Non puoi trasferire la realtà in un libro così com'è. Chi legge deve vedere cosa racconto, ma il patto lettore-scrittore prevede che io dia un input, che poi il lettore seleziona e completa. Per questo per me un libro è sempre meglio di un film: in un film ricevi le immagini, le voci, le musiche scelte dal regista, mentre in un libro le parole ti permettono di evocare una visione che è la tua. Ognuno leggerà una cosa diversa dall'altro.
Il femminicidio in realtà avveniva anche in passato ma non se ne parlava. La situazione è peggiorata o no?
Non so dare una risposta. Di sicuro l'amplificazione mediatica può suscitare sentimenti di emulazione: c'è chi si vanta sui social di aver eliminato qualcuno e chi pensa di poter fare lo stesso e restare magari impunito. L'altra faccia della medaglia, però, è la possibilità per le donne di denunciare, di creare una rete che ci salvi.
Parlando del linguaggio, mi ha incuriosito la contaminazione tra il siciliano e un italiano in qualche modo arcaico. Questo modo di raccontare è spontaneo o frutto di un lavoro complesso?
Hanno parlato così le donne, donne perlopiù del passato, per cui le parti di raccordo sono rimaste conformi alle voci narranti.
Nel libro ci sono riferimenti ai personaggi di suoi libri precedenti. Come mai?
Questo libro non era nato come romanzo o come storia da proporre a uneditore e non è la prima volta che mi capita, mi era successo anche con La sposa vermiglia.
Ci sono momenti della vita in cui sono subissata da altro, faccio in primis la mamma e non penso che la maternità sia qualcosa di riduttivo, tra l'altro ho avuto due gemelle, e ho bisogno di raccontarmi delle storie, quando la realtà fa troppo male. Nel 2016, se vi ricordate, c'è stata la storia di Sara, una ragazza che alla Magliana, non lontano da dove abito io, era stata bruciata viva dal fidanzato. Nei primi mesi del 2016 sono state uccise 116 donne: sentirne parlare, avere due ragazze e temere per loro, il tutto catalizzato da altre cose, ha creato in me una combinazione esplosiva, che si è tradotto in una scrittura non pensata né elaborata, io tra l'altro scrivo a mano su una serie di quaderni numerati e datati.

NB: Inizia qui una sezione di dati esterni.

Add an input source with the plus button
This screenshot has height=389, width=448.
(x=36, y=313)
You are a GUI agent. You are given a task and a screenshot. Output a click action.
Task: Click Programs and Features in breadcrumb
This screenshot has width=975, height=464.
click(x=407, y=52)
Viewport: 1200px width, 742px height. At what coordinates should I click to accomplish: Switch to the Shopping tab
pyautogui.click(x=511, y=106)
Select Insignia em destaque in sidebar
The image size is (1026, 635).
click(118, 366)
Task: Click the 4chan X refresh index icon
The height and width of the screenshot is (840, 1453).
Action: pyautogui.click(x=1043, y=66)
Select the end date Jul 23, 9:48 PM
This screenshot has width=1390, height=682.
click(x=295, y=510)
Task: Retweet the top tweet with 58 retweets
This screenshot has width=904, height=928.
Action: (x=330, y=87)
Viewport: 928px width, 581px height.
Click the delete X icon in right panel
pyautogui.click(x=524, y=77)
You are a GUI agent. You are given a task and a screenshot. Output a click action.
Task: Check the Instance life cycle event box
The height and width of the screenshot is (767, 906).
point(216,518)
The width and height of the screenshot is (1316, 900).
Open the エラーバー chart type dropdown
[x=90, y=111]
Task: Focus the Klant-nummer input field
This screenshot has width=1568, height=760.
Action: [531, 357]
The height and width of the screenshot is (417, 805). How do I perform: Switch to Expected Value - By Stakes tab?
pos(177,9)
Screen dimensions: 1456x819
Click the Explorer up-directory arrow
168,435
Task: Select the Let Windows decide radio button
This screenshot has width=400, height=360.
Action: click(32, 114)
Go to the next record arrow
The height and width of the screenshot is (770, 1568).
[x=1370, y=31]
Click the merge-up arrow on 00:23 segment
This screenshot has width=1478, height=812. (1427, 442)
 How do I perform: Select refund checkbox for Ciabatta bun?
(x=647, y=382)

Simenon nelle sue memorie intime raccontava di come prendeva nomi a caso dalla guida telefonica, su cui costruiva i profili dei personaggi. Io ho fatto la stessa cosa, ma mi venivano in mente solo nomi femminili e con la data di morte oltre quella di nascita.
Perché tutti i suoi romanzi sono ambientati in Sicilia, anche se lei da tempo vive a Roma?
Perché me ne sono andata. Finché ci vivevo non m'importava, nel momento in cui mi sono trasferita la Sicilia mi è venuta a mancare. Io non parlo il siciliano perché in casa mia si parlava solo italiano, per volontà di mia madre che faceva la maestra, però andavo alla stazione Termini, dove partiva il treno per la Sicilia, ad ascoltare i viaggiatori che parlavano siciliano. La Sicilia che racconto è quella desiderata, sognata, un po' onirica, e che dipende anche dalla letteratura e dalle storie che mi legano a lei.
Allora se non fosse siciliana scriverebbe in modo diverso, o magari non avrebbe scritto?
Senz'altro. Ho cominciato a scrivere molto presto per sopravvivere allo studio del diritto. Scrivevo fiabe e favole, poi, mentre facevo pratica per il notariato, una mia amica ha portato un mio racconto a un editore che poi mi ha convocato e lì ho iniziato a fare la gavetta nel mondo letterario. Sì, avrei forse scritto, ma tutt'altro.